- Born: Donald Green Buffalo, New York, US
- Years active: 1980s—1994
- Criminal charge: Racketeering, conspiracy, obstruction of justice
- Penalty: 4 life sentences, plus 110 years
- Capture status: Captured

= Sly Green =

American drug trafficker and gangster

Donald "Sly" Green is an American convicted drug trafficker and gangster. He was the founder of the L.A. Boys gang in Buffalo, New York.

== Early life and crime ==
Green was born in Buffalo. He founded the L.A. Boys gang. They were named the "L.A. Boys" because they received their supply of narcotics from Los Angeles.
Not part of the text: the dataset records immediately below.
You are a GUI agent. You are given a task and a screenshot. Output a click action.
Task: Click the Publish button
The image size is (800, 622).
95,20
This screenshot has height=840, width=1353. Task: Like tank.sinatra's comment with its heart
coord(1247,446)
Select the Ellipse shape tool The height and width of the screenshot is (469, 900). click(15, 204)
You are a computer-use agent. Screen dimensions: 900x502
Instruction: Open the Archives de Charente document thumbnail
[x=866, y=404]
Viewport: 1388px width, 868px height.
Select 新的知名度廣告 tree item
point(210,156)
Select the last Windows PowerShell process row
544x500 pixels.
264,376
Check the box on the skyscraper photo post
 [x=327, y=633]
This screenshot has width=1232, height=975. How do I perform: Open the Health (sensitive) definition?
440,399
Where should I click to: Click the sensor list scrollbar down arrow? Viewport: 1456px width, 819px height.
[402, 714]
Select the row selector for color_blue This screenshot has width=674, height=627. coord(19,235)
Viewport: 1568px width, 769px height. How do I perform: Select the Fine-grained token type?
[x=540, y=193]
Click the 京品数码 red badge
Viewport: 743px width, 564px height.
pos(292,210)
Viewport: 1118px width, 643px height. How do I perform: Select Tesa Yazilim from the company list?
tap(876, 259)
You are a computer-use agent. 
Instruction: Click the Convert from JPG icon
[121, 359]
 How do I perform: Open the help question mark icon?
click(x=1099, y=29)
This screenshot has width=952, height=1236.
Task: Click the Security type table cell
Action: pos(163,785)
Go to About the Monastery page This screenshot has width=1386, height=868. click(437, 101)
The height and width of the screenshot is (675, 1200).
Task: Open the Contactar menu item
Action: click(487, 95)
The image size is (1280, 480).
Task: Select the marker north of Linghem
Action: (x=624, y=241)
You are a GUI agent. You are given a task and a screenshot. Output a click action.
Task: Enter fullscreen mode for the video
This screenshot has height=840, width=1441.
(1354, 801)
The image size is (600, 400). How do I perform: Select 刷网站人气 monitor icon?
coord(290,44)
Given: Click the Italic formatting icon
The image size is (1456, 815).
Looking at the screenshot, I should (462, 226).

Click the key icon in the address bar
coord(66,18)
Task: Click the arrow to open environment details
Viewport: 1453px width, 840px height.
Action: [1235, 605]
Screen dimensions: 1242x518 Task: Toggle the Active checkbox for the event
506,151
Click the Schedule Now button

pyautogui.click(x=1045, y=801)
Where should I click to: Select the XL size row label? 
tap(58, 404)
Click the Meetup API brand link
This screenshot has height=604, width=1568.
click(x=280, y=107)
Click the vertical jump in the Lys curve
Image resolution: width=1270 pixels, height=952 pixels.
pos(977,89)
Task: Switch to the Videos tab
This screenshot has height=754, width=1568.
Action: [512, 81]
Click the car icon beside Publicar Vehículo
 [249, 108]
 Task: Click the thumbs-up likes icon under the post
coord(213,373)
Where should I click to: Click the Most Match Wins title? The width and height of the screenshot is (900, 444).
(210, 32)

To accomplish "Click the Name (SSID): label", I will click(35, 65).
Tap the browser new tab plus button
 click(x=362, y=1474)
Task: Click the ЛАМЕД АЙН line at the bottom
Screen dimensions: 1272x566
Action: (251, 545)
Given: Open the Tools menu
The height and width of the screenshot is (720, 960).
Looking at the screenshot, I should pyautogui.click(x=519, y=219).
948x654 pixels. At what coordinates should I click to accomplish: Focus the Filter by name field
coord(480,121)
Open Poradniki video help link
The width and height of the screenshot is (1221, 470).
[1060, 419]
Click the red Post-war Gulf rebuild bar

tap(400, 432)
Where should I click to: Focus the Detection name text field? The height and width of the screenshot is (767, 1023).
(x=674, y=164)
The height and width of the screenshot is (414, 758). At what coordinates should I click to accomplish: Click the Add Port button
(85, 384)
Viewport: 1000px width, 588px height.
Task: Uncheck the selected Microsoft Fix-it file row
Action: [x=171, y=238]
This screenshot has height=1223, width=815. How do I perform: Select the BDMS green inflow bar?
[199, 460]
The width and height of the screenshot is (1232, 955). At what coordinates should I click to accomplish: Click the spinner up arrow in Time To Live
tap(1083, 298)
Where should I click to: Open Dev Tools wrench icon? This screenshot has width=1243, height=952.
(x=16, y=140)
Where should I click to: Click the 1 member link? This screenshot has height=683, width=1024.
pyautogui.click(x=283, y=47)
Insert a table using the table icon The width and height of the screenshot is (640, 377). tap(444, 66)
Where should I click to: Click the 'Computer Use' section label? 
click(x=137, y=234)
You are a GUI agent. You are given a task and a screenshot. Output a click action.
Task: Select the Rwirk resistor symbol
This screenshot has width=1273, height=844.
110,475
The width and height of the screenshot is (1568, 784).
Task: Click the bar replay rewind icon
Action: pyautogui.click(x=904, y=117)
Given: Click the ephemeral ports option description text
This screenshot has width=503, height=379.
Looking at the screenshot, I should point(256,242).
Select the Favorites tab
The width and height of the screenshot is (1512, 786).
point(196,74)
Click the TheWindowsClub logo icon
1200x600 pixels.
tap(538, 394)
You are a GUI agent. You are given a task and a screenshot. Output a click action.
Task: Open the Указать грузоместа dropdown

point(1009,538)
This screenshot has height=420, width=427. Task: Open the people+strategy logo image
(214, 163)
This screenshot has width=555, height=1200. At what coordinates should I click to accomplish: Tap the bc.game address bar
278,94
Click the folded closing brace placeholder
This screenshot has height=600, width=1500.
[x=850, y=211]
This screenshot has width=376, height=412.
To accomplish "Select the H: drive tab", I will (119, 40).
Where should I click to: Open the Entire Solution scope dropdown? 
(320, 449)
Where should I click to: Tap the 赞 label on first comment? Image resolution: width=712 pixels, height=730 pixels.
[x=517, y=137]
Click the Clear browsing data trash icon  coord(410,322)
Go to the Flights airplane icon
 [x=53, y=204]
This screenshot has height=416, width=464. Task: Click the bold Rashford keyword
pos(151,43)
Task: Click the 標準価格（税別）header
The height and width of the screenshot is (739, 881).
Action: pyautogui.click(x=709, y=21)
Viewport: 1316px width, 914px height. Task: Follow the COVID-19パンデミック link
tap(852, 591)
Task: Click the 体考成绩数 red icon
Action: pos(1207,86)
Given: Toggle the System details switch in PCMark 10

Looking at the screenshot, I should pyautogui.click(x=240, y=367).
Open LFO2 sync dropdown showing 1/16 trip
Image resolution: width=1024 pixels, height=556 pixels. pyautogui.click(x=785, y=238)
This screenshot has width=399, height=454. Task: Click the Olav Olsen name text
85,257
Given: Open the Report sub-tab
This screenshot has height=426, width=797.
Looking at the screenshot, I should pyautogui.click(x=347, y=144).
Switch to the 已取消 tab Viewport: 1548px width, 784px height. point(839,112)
The L.A. boys were notorious for their violence. They were one of the most powerful gangs in the Buffalo area during the 1980s and 1990s, being estimated to have made millions off selling cocaine. One time during a high-speed car chase, Green attempted to jump into the car of rival dealer "Fat Richard".

Green's brother, Clayton "Iceberg" Green (b. c. 1954), was also a member of the L.A. Boys. He was arrested in a police raid in 2006, where they found cocaine.

== Convictions ==
In 1991, Green was arrested on murder charges. There, he showed another inmate newspaper clippings on his gang, saying "These are my guys. This is what they're doing".

On March 30, 1994, under the presiding of John Thomas Curtin, 27 members of the gang were found guilty of racketeering, conspiracy and obstruction of justice. Court evidence of the seven-week long trial showed that Green was plotting to make US$50,000,000.00 off cocaine deals. Green appealed, and he was again found guilty on March 27, 1997. He filed for his trial to be extended, which was denied on December 15. Overall, Green was sentenced to four life sentences, plus 110 years in prison.

Attorney William J. Hochul Jr. was often an adversary to Green and his associates. He argued in the 1994 convictions, and later argued in a 1996 murder trial of L.A. boys member George "Dog" Powell.

== Legacy ==
Green is often mentioned by Buffalo rappers Westside Gunn and Benny the Butcher, who also worked as drug dealers in Buffalo during the 1990s and 2000s. Benny the Butcher has a song titled "Sly Green", off the 2020 album Burden of Proof. Westside Gunn features Green on "Sly Green Skit", off the 2016 album Flygod. In 2024, Gunn also featured Sly Green on every song of his 11 EP.